Licensing Active/Passive SQL Server Configurations in the Cloud
Posted by Rob Risetto on October 20, 2016
Note: SQL Server 2019 Licensing Guide supercedes the information in this post. (Post updated 1/09/2020)
Considering a SQL Server active/passive configuration in the Cloud?
If so, be prepared to fork out more in SQL Server licensing if
deploying to shared third party server providers like Azure and AWS.
First of all you will need software assurance to be able to assign a BYO SQL Server license to a VM running on Azure or AWS, the alternative to BYOL is to sign up to VMs with SQL built into the usage price.
But the real hip pocket pain is highlighted by the Product User Rights document in the SQL Server Fail-over section that declares :-
Fail-over server rights do not apply in the case of software moved to shared third party servers under License Mobility through Software Assurance.
Clarification was sought from Microsoft and License advisors on whether Azure was indeed considered a shared third party server provider, the consistent answer from 3 sources including Microsoft is YES, Azure is considered a shared third party server provider.
You would think that Microsoft would give itself a break and provide some competitive advantage and declare that Fail-over rights would be available on Azure IaaS. But No it decided to hit customers up for full licensing costs per SQL Server deployed.

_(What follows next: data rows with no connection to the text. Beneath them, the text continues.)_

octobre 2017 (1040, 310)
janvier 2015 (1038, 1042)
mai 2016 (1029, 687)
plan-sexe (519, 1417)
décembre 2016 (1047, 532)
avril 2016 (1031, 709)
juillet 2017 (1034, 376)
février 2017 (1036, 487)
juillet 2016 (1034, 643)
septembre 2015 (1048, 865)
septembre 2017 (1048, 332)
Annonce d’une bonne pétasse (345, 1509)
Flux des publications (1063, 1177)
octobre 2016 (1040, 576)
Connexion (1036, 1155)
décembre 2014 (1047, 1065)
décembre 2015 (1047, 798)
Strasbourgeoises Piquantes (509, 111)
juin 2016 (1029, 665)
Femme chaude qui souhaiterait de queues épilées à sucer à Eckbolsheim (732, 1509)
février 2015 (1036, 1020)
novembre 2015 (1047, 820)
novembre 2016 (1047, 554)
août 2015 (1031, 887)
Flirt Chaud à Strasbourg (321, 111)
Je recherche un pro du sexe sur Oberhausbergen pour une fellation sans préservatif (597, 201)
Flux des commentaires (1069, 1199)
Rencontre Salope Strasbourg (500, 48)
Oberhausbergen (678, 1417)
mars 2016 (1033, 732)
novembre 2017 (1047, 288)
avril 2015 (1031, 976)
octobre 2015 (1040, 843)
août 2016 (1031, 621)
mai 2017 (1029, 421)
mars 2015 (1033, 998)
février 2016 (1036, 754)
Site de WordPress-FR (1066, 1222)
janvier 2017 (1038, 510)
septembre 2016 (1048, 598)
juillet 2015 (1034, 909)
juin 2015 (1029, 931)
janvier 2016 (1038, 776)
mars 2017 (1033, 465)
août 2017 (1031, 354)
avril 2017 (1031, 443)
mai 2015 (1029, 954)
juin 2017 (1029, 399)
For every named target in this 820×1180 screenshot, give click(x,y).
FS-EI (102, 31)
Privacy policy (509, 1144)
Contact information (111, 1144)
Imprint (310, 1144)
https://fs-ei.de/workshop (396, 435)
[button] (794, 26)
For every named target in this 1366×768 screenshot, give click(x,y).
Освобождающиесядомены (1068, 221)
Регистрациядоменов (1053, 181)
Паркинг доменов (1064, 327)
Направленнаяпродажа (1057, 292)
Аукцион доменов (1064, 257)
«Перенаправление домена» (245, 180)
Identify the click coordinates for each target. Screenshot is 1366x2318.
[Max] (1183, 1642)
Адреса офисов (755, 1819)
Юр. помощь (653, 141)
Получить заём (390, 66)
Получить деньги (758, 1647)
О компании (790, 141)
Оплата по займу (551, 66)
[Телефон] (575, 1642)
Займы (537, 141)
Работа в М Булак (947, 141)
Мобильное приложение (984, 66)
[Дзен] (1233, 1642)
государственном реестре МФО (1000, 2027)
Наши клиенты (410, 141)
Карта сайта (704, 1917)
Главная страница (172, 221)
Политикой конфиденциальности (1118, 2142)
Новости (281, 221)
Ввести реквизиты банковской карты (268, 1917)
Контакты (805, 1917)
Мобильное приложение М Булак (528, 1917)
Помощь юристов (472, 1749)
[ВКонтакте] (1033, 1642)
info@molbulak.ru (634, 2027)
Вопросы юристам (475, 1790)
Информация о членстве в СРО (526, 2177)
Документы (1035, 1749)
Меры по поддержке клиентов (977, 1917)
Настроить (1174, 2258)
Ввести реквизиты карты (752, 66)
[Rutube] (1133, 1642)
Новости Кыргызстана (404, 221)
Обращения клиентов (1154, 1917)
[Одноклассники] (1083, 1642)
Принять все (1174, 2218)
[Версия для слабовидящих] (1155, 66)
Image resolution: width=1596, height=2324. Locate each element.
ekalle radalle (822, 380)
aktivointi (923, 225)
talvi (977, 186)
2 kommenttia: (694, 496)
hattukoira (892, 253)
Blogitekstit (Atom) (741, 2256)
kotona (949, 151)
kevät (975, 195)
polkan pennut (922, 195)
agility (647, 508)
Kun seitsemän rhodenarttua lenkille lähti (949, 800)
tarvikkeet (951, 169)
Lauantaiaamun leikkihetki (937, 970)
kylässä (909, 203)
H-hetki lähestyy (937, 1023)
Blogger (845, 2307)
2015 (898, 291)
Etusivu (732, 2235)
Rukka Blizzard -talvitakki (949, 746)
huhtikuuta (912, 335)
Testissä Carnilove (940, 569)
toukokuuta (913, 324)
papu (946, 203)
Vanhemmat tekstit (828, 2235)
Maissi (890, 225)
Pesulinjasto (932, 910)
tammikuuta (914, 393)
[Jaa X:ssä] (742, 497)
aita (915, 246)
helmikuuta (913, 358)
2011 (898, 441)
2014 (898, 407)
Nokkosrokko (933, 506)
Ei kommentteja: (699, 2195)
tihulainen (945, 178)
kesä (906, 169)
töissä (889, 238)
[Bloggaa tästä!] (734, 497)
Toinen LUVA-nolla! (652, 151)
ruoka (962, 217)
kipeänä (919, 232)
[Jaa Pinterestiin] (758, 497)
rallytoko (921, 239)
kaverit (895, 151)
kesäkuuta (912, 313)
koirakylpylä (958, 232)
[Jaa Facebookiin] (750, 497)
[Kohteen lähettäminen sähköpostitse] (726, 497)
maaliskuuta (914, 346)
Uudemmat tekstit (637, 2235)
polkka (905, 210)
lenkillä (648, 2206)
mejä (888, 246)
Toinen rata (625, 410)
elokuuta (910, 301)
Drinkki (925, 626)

The ramifications are that Fail-over server rights don’t apply in Azure IaaS active/passive SQL Server configurations, therefore you have to license the Active and Passive servers in an Availability Group configuration. This marries with the Azure FAQ (see below) http://azure.microsoft.com/en-us/pricing/licensing-faq/
Each of the Azure Virtual Machines deployed requires licensing for SQL Server. To accomplish this, you can do the following for each virtual machine:
Obtain a SQL image from the Azure VM marketplace and pay the per-minute rate of SQL Server, or
Install or upload your own SQL Server image using the license mobility benefits under Software Assurance
On AWS you can avoid the shared third party server gotcha by deploying EC2 instances using Dedicated Tenancy and therefore the Fail-over server rights can apply and you only have to license SQL Server on the active server. The downside of Dedicated Tenancy is the $2 per hour per region cost, roughly $1440 per month plus the higher hourly rate per EC2 instance deployed.
In either case licensing SQL Server active/passive configurations on the Cloud does come at extra costs, unless you can negotiate discounts via an Enterprise Agreement or SCE agreement.